Exercise objective: Quote the entries below word for word, starting at the line that contains "Describe the element" and continuing through the last entry. Omit the pictures from your answer.

[Collection entries]
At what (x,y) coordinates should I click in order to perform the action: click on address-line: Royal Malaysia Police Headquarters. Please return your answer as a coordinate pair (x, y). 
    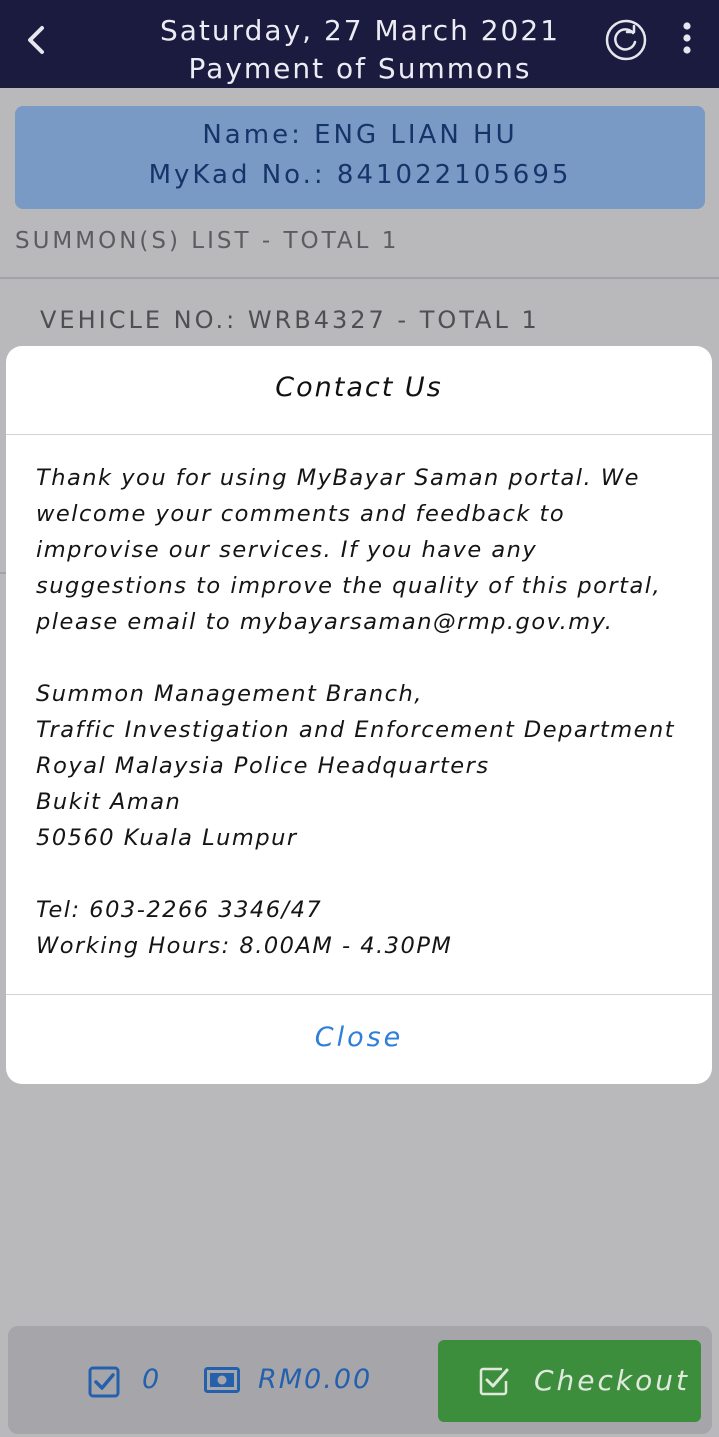
    Looking at the image, I should click on (263, 766).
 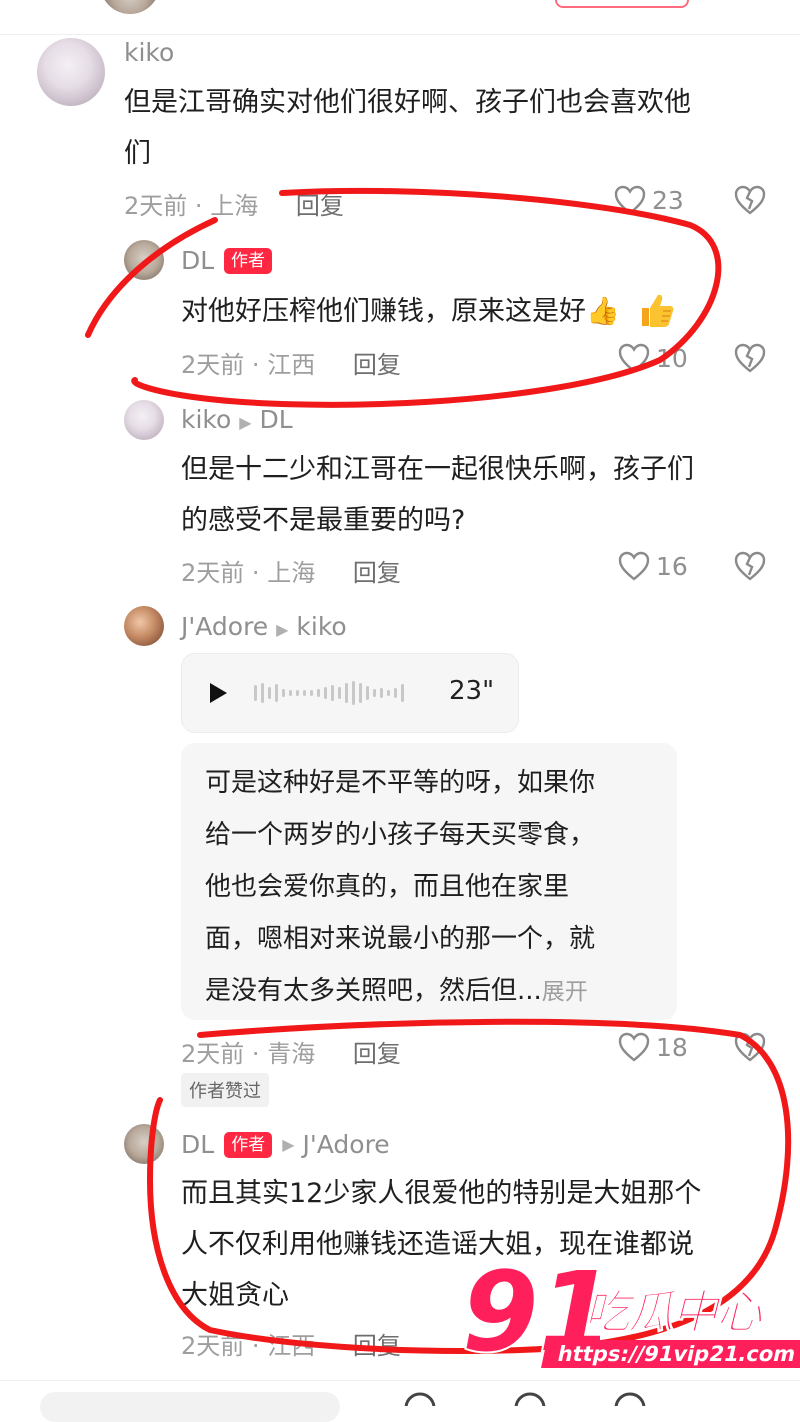 What do you see at coordinates (149, 52) in the screenshot?
I see `username-kiko: kiko` at bounding box center [149, 52].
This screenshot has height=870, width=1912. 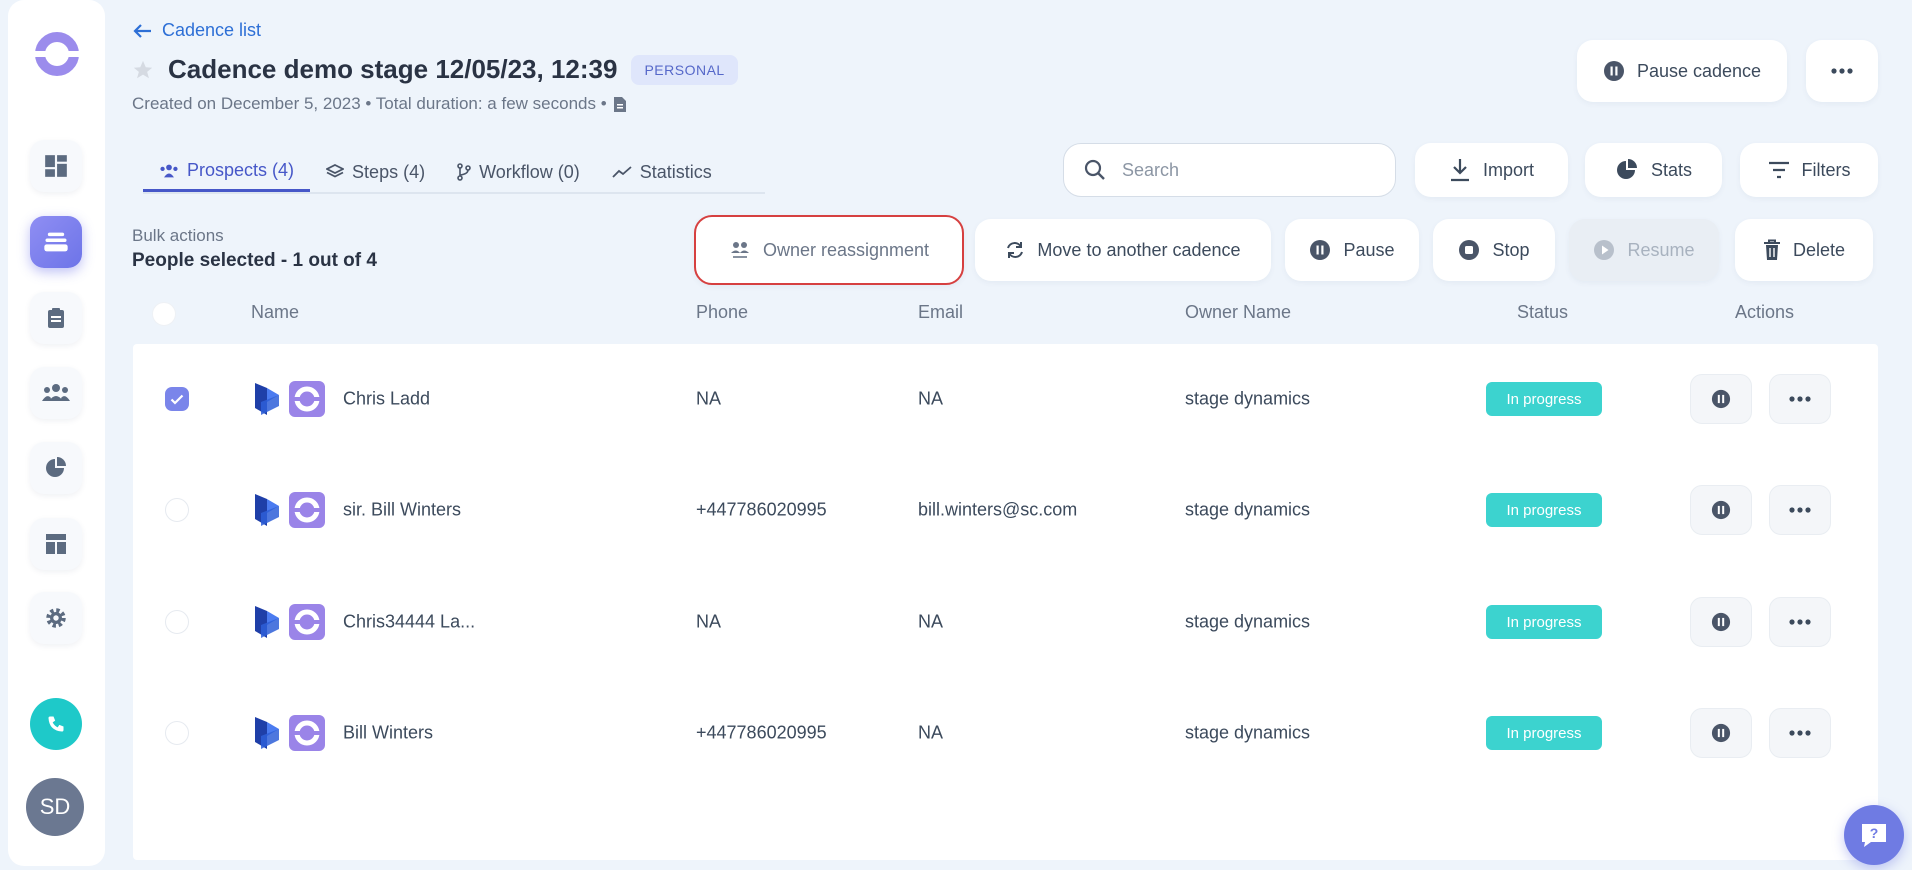 I want to click on pie-chart-icon, so click(x=1626, y=169).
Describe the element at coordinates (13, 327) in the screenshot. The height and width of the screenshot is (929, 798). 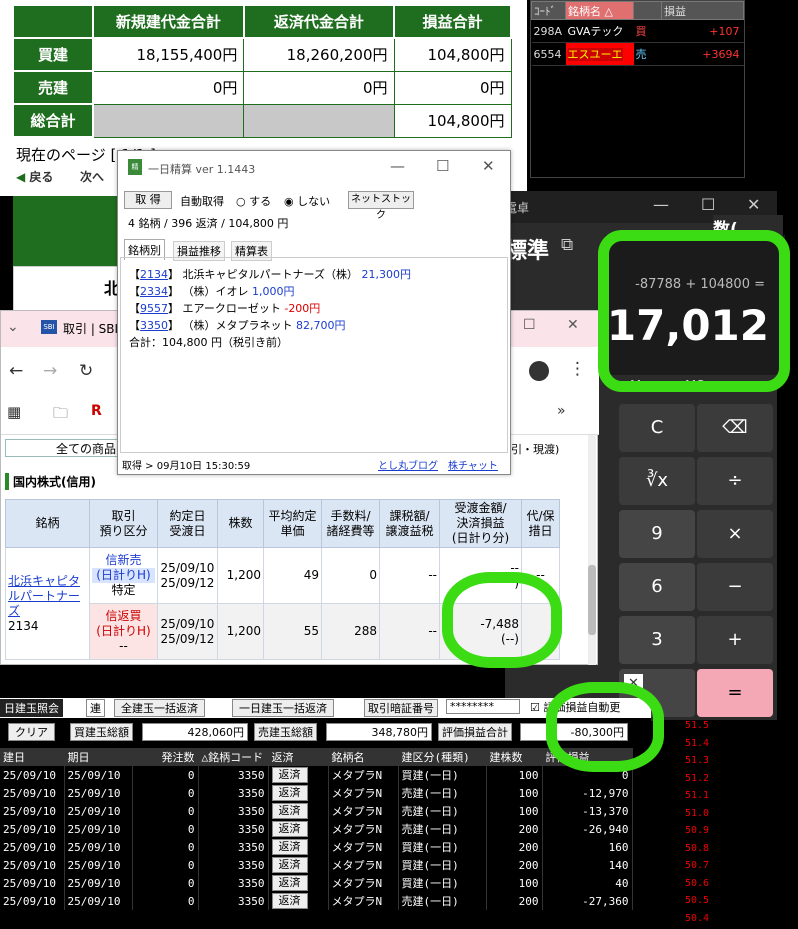
I see `chevron-down-icon: ⌄` at that location.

Response for this exercise:
Describe the element at coordinates (13, 327) in the screenshot. The height and width of the screenshot is (929, 798). 
I see `chevron-down-icon: ⌄` at that location.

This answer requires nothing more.